A Falha em Duas Escalas: Da Aterosclerose das Avenidas ao Colapso da Microcirculação
A doença se manifesta em dois níveis, assim como no corpo humano:
- A Doença Macrovascular: o congestionamento que vemos em artérias como a avenida Vicente Machado é a 'aterosclerose' das nossas vias principais. A tentativa de resolver isso apenas alargando ruas é uma solução paliativa que, como um stent em um paciente que não muda seu estilo de vida, não cura a doença sistêmica. A experiência global mostra que mais espaço para carros apenas atrai mais carros, num ciclo sem fim;
- A Microdisfunção Urbana (MDu): aqui reside a patologia mais grave e silenciosa, análoga à Disfunção Microvascular Coronária (DMC), que causa isquemia mesmo sem grandes artérias obstruídas. A MDu é a falha da nossa 'microcirculação': calçadas inadequadas, ciclovias sem conexão, e a dificuldade de acesso entre o transporte público e o destino final. A crise de estacionamento no Centro, que faz clientes desistirem de comprar, é um sintoma de 'isquemia econômica': o sangue (clientes) não consegue nutrir o tecido (o comércio) porque a rede capilar está obstruída.

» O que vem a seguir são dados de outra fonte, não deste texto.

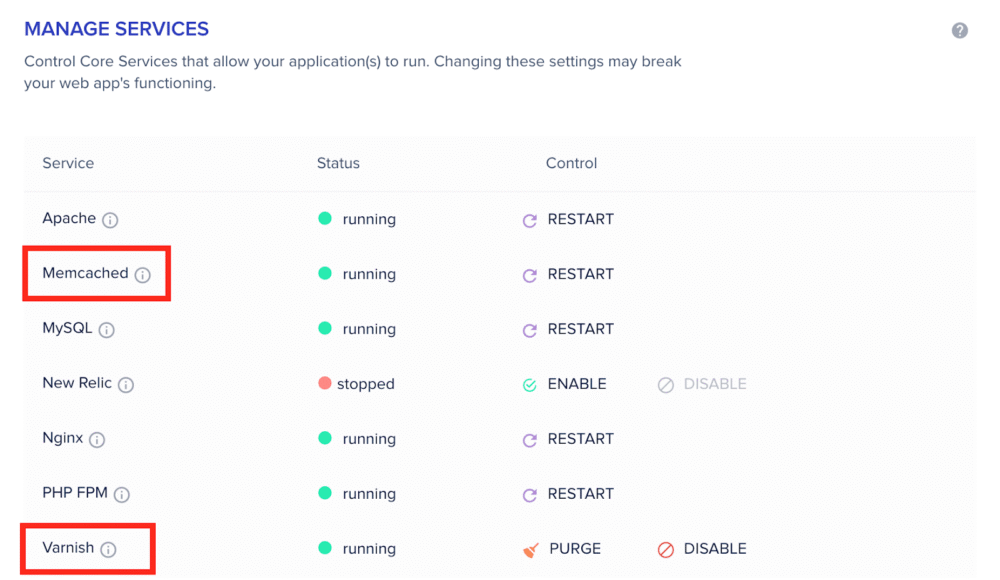Click the Varnish service name
Screen dimensions: 1000x580
tap(68, 548)
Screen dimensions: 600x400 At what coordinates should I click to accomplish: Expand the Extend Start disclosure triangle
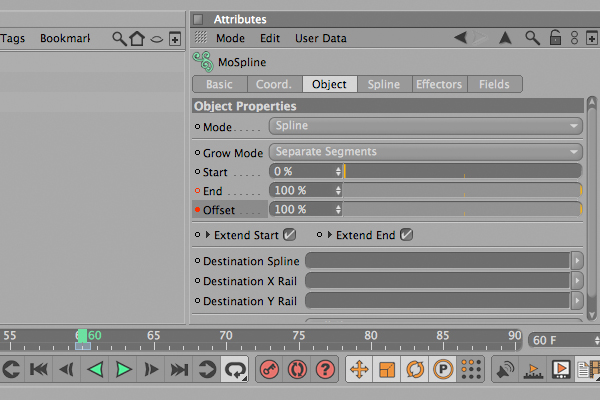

O Infarto Urbano e a Falta de Resiliência
Quando essa condição crônica se agrava, corremos o risco do 'infarto urbano': o gridlock, a paralisia total da rede. E o mais preocupante é o fenômeno do 'no-reflow urbano'. Na medicina, 'no-reflow' ocorre quando, mesmo após desobstruir uma artéria, o sangue não volta a circular no tecido por dano na microcirculação. Em Ponta Grossa, isso se traduz na incapacidade da cidade de se recuperar rapidamente após um acidente. Mesmo com a via principal liberada, o caos persiste porque nossa 'microcirculação' doente (ruas locais, calçadas) não tem capacidade de criar rotas alternativas eficientes.
A Prescrição: Uma Política de Saúde Pública para a Mobilidade
O diagnóstico é complexo, mas a prescrição é clara. Precisamos abandonar a engenharia paliativa e adotar um modelo de saúde pública preventiva para a mobilidade.
- Tratar a 'Doença Metabólica': a prioridade deve ser combater a expansão urbana com um planejamento que aproxime moradia, emprego e serviços, reduzindo a necessidade de longos deslocamentos;
- Investir na 'Microcirculação': O foco do investimento deve mudar das grandes obras viárias para a saúde da microcirculação. Isso significa priorizar calçadas de qualidade, redes de ciclovias seguras e um transporte público de excelência.
Estudos mostram que cidades com mobilidade mais organizada têm taxas de mortalidade por AVC isquêmico significativamente menores e melhor acesso a hospitais. Ao tratar a mobilidade não como um problema de engenharia, mas como uma expressão da vitalidade do nosso organismo, podemos construir uma Ponta Grossa que não apenas flui melhor, mas que promove ativamente a saúde de todos os seus cidadãos".